[Hands up, everyone who thought I'd go for the obvious pun!]
(The story begins here.)
“Everyone was edgy,” Lassiter continued. “The area was odd—there were geomagnetic anomalies that made compasses useless, and some of the areas we visited did not welcome us. I thought the Ruritanians would meet us with force; a team working further south had already encountered volley after volley of crossbow fire from Grand Fenwick.”
“They are fond of quarrels,” Darren observed.
“From time to time a worker would disappear. Given the general tension, that was understandable, but sometimes they left all their possessions behind. We heard odd noises in the night—something like wolves, but, contrary to myth, wolves normally don’t attack a healthy young man, only children, the aged, and the sick, and seldom even them. Then one of our survey crews failed to report back one dark and stormy night.
“I was in the search party the next day—there was a new order against staying out past sunset. The missing survey team had known about it, so they must have been delayed somehow.
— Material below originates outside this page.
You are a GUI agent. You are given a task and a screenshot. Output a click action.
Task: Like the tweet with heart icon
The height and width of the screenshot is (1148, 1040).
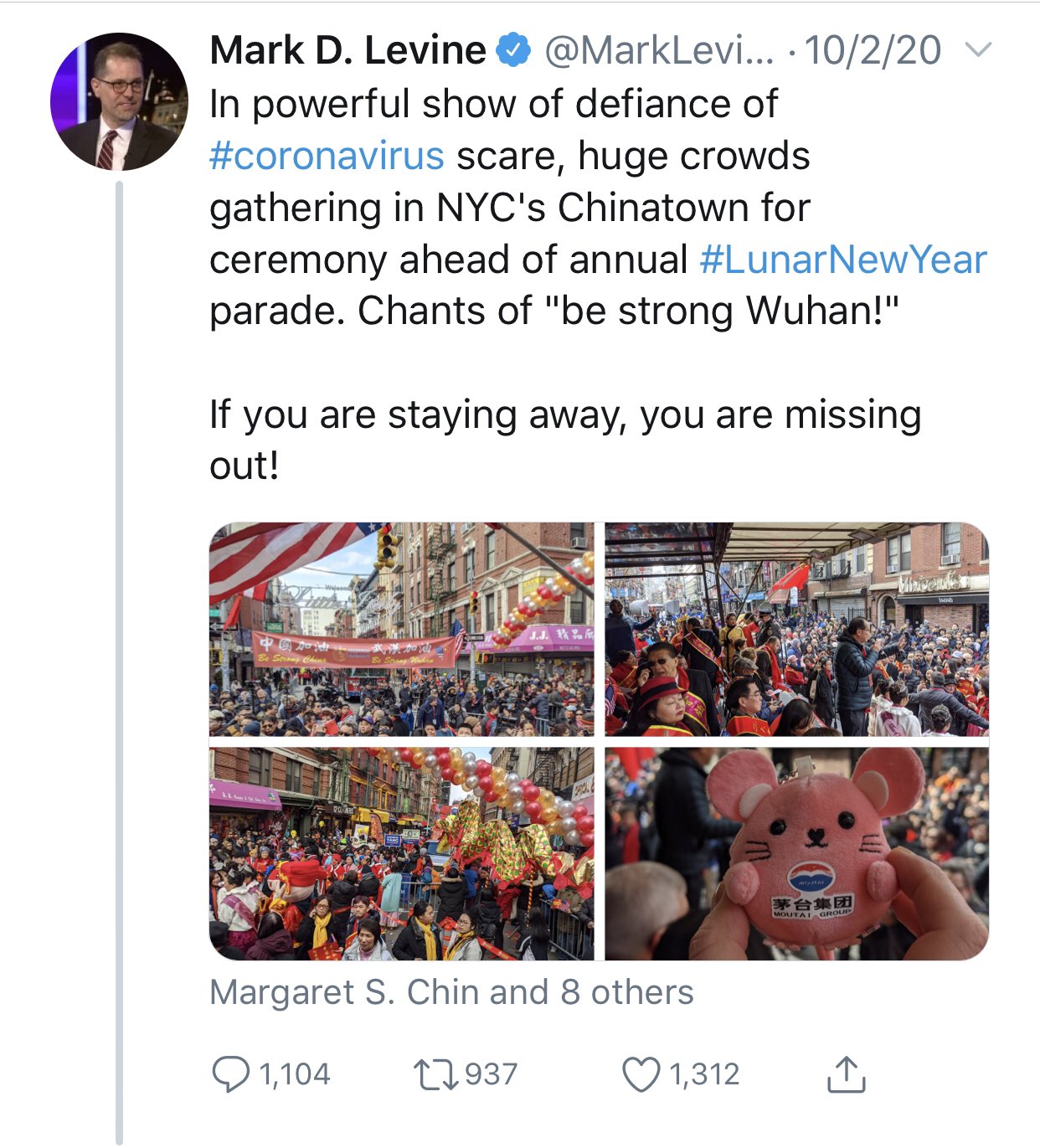point(641,1074)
They were just supposed to see whether there was an obvious route for the rails through all the rocks and hills. Why didn’t they at least fire a flare?
“The theory was that the others had run afoul of a ravine or some other unexpected feature of the terrain. The land was rocky, with numerous caves, and it was possible that their combined weight had collapsed a cave beneath into a pit. It was a reasonable explanation.
“I took a gun. We all did.
“We set out in the morning and followed the path they were to have taken. We soon found traces of them. Some of us had done some hunting and were reasonably good trackers, so following them wasn’t hard. They deviated a bit at one point—or so I thought; the compass was acting up—and entered a ravine. The sides and the growth at the top blotted out the sun for a few minutes; it was almost like being in a tunnel. Then we emerged and found ourselves turned around: the sun was in the wrong place, and we had to get our bearings. Though the ravine was reasonably straight, we had somehow gone east and come out facing west, for the morning sun was at our backs now, not in our faces.
“We soon found evidence of some kind of rout. The crew had scattered, leaving equipment here and there. The tracks were too confused to follow. Some had apparently sought shelter in some nearby caves; we weren’t sure what had become of the rest. But there was no one there now.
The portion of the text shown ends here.